The taxation of your investment income depends on several factors, including the type of investment income you have (e.g., tax exempt, ordinary, capital gain, or tax deferred).
If you have municipal bonds, the interest they generate is typically exempt from federal taxation and state taxation in the state the bonds are issued. The interest may or may not be subject to state income tax in the state of your residence, if different from the state of issue. U.S. Treasury bills and certain types of government savings bonds generate interest that is typically subject to federal tax, but not state tax.
Of course, not all investments are tax exempt. Investment income is generated by either the income it produces during the ownership of the investment (e.g., interest, dividends, or rent) or the gain it produces when the investment is sold at an appreciated value. Investment income such as interest and rent is considered ordinary income and will generally be taxed according to your ordinary income tax rate. If you have investment income from the sale of a capital asset that is held for more than one year (e.g., stock or investment property), the income is generally considered capital gain and is taxed at long-term capital gains rates. Qualifying dividends are also taxed at long-term capital gains rates (dividends that don’t qualify for long-term capital gains rates are taxed at ordinary income tax rates).
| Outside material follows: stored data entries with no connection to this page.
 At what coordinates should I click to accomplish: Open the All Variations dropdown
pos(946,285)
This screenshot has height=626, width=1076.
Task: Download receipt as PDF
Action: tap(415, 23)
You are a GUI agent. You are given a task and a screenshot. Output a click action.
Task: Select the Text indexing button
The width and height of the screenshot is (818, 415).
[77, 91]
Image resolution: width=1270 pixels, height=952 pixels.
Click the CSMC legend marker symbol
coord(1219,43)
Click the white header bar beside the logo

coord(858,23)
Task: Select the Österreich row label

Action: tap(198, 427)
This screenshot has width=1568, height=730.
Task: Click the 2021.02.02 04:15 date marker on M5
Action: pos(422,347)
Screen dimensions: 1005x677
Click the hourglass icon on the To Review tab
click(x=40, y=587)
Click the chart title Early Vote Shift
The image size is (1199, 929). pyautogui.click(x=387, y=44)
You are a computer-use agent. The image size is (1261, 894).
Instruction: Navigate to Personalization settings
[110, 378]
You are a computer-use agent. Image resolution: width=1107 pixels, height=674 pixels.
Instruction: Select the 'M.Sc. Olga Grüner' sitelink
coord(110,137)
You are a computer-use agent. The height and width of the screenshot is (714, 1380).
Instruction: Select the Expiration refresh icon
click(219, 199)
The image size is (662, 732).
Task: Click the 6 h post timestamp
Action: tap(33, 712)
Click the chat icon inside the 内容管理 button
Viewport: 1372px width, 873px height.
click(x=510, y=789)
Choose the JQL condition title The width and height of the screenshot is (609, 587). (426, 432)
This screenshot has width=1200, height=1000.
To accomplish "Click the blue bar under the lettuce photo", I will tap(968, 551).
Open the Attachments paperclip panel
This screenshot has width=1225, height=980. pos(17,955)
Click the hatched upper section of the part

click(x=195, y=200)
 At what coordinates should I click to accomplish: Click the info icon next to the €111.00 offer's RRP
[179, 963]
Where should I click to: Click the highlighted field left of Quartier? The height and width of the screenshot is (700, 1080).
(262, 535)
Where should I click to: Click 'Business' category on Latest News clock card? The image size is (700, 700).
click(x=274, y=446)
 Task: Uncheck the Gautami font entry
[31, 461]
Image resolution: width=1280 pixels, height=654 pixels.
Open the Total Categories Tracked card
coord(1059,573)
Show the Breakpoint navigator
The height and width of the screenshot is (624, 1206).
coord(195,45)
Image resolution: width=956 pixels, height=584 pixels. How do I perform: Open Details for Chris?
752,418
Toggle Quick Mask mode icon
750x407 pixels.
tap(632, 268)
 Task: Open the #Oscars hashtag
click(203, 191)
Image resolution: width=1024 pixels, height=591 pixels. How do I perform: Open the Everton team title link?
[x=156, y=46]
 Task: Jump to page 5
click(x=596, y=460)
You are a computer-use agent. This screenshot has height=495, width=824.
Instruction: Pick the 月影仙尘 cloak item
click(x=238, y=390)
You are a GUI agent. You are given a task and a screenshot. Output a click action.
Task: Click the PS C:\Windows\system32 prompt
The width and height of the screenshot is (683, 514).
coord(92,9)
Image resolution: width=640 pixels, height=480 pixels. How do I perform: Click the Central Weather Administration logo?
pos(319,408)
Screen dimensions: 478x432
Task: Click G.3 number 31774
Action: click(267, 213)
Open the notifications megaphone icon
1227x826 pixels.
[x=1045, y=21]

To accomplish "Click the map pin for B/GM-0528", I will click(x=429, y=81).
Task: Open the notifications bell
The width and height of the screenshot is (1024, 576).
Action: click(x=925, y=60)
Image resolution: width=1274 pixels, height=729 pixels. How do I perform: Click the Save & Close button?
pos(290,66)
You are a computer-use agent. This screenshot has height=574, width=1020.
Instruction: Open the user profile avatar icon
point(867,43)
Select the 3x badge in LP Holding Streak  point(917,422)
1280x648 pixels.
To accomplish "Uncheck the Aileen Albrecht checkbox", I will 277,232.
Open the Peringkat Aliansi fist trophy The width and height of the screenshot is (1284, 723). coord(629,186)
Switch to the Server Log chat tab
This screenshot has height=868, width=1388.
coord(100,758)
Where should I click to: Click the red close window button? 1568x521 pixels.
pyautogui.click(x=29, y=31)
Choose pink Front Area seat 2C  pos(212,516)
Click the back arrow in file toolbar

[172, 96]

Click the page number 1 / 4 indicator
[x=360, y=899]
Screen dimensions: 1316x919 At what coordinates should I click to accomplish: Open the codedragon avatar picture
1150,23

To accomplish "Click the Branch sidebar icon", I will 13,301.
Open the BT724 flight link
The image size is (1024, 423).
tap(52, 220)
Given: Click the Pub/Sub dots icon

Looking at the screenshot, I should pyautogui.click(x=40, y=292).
Finally, you should know that tax-deferred investments (such as 401(k) plans) produce earnings and gains that are not taxed until later, when the money is distributed to you.
For more information, consult a tax professional.
Note: For tax years beginning after 2012, a 3.8 percent unearned income Medicare contribution tax may also be imposed on interest, dividends, capital gains and other investment income for individuals making more than $200,000 ($250,000, if married filing jointly).